In autonomic dysfunction, interoceptive accuracy is likely altered in ways that are condition-specific. Some dysautonomia patients appear to be hyperinteroceptive in specific domains — acutely sensitive to heartbeat, respiratory changes, or gut sensations that most people do not consciously detect. Others show disconnects between subjective experience and objective measurement, reporting severe symptoms at physiological values that would not be expected to produce them in an accurately calibrated system. Both patterns are consistent with a miscalibrated interoceptive loop that is not accurately tracking or predicting body state.

In ME/CFS specifically, the Owens research on predictive processing and interoceptive inference establishes that the condition involves systematic over-prediction of physiological cost — the brain is generating threat responses to body signals that would not trigger threat responses in healthy individuals. This is an interoceptive calibration problem: the system is using the wrong priors, generating the wrong predictions, and producing regulatory responses calibrated to predicted threats that are larger than actual threats. The fatigue, the pain amplification, the post-exertional malaise, are all outputs of this miscalibrated predictive loop.

The Autonomic System as a Regulatory Output, Not a Standalone Organ

The practical implication of the interoception framework for understanding dysautonomia is a shift in how the problem is located. Standard clinical framing of autonomic dysfunction asks: what is wrong with the autonomic nervous system? The interoception framework reframes this as: how is the brain modeling and regulating body state, and where in that process is the calibration off?

These are different questions with different therapeutic implications. Treating the autonomic output — suppressing tachycardia with beta-blockers, expanding volume with fludrocortisone — addresses the regulatory command without addressing the sensing and modeling process that generated it. In some patients, treating the output is sufficient to restore functional capacity while the upstream calibration corrects itself. In others — particularly those with persistent miscalibration from chronic sensory processing disruption, proprioceptive degradation from lax connective tissue, or sustained elevation of threat-prediction signals from chronic illness experience — the calibration problem is not self-correcting and needs to be addressed directly.
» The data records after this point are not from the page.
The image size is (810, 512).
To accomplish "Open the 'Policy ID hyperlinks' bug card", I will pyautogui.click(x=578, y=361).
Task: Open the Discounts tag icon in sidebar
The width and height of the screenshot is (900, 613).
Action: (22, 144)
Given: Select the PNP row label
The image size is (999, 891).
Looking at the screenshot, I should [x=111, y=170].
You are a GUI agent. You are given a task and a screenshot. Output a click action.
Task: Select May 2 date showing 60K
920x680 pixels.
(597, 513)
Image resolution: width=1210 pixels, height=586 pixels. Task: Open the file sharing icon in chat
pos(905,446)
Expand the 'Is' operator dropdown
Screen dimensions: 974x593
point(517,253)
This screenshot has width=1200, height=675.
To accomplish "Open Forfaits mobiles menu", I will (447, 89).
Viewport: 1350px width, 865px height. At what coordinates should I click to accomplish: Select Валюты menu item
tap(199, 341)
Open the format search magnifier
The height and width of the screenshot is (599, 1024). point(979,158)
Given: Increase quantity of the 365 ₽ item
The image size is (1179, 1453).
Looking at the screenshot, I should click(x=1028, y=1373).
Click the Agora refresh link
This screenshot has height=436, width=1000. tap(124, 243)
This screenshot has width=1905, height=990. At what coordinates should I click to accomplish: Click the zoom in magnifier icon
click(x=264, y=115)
This is why the social environment matters physiologically: perceived threat from clinical dismissal and disbelief activates the same interoceptive threat-prediction system that generates autonomic stress responses. Reducing that perceived threat — through accurate illness framing, credible clinical communication, and supportive social environment — is reducing an input to the interoceptive loop that is driving miscalibrated regulatory output. It is not a soft intervention. It is modifying a quantifiable input to a regulatory system whose miscalibration is the problem.

A Conceptual Framework, Not a Diagnosis

The Ueno 2023 paper is an editorial introduction to a research collection, not a clinical study. It does not provide specific findings about specific patient populations. What it provides is the conceptual framework for understanding how interoception connects brain and autonomic function — the architectural description of the sensing-modeling-regulating loop that conditions like POTS, ME/CFS, and hEDS are disrupting at various points.

For readers new to this framework, this paper is a conceptual entry point. Understanding that the autonomic nervous system operates within a brain-governed interoceptive loop — that it is not simply an automatic machine that either works or breaks, but a regulatory system that is continuously calibrated by a brain that may or may not be reading body state accurately — changes how the conditions on this site make sense. They are not conditions in which the body is simply malfunctioning. They are conditions in which the sensing, modeling, and regulation of body state has become miscalibrated. That framing opens different therapeutic directions than the purely peripheral hardware failure model, and it grounds the importance of the brain's involvement in dysautonomia at a level that the orthostatic and perfusion research alone does not capture.